1) Get yourself a small bottle of methyl hydrate and a toothbrush. The flux residue in the solder often leaves a buildup around solder joints that can make it difficult to detect unintended solder bridges by visual inspection. The methyl hydrate will quickly dissolve the flux residue and get it out of the way. I find this particularly handy when working on boards with cramped connections...and pad-per-hole boards are a prime candidate.

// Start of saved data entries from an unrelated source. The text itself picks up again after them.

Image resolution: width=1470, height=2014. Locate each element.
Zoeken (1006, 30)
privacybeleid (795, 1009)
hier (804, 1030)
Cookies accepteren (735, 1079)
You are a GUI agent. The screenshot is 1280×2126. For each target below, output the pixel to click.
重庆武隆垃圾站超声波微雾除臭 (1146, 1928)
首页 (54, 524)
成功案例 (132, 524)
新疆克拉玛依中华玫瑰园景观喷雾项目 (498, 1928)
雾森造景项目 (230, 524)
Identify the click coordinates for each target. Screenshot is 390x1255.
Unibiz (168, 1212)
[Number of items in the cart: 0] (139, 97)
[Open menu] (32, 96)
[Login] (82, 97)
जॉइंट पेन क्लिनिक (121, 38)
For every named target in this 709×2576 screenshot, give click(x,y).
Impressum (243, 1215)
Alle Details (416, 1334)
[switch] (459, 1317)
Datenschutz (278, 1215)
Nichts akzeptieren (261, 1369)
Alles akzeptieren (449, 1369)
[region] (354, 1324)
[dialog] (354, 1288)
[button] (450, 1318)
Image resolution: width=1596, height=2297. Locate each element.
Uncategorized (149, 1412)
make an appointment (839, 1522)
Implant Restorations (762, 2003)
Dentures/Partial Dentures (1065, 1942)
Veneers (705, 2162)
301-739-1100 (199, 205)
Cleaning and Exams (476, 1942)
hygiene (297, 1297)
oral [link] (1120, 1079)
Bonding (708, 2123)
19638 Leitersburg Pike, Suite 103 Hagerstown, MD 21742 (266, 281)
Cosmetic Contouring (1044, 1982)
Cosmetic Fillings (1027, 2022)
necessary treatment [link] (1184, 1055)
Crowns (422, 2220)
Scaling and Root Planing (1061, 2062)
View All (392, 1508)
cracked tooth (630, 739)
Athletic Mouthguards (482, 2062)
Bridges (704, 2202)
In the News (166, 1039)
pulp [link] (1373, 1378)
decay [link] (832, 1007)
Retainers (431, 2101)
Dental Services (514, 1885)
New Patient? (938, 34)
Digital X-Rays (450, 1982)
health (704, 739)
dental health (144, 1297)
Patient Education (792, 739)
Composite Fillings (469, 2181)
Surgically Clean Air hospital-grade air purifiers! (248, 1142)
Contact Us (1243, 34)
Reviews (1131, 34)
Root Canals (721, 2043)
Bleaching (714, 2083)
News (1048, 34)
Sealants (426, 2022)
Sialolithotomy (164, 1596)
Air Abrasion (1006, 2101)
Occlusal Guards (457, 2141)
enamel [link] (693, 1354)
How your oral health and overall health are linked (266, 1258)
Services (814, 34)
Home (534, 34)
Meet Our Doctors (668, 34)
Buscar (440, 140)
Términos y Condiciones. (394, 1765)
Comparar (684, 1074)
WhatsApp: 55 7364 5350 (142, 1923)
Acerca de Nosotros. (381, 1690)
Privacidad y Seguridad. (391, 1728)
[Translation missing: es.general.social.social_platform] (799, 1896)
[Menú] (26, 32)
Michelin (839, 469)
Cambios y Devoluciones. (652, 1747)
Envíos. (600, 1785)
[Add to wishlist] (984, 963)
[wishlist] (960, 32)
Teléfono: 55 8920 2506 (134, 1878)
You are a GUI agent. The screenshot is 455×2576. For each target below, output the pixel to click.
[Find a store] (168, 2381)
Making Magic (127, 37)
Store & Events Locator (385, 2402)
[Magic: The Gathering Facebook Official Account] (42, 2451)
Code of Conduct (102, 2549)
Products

2) Get yourself some heatshrink tubing that will fit around pot, switch, and jack lugs. "I don't understand. It worked before I boxed it up." is a very common complaint/frustration. There are many reasons why a working board goes AWOL upon installation, but some common reasons are that the wire fractures around solder joints in the twisting and turning of installation, or that a pot lug is shorting out against something (usually because the pot turned during the tightening of the outside nut). A small length of heatshrink around the solder joint on the lug provides strain relief for the wire to reduce strain-related fracture, and also insulates the lug should it butt up against something else during installation. The only downside is that (as I once again found out the other day), if you apply too much stress to a wire/lug joint it can still fracture but the heatshrinkcovers it up and holds the broken wire seemingly in place. So, it is a recommended practice, but there are limits to its miraculousness.

Nice build, though.


----------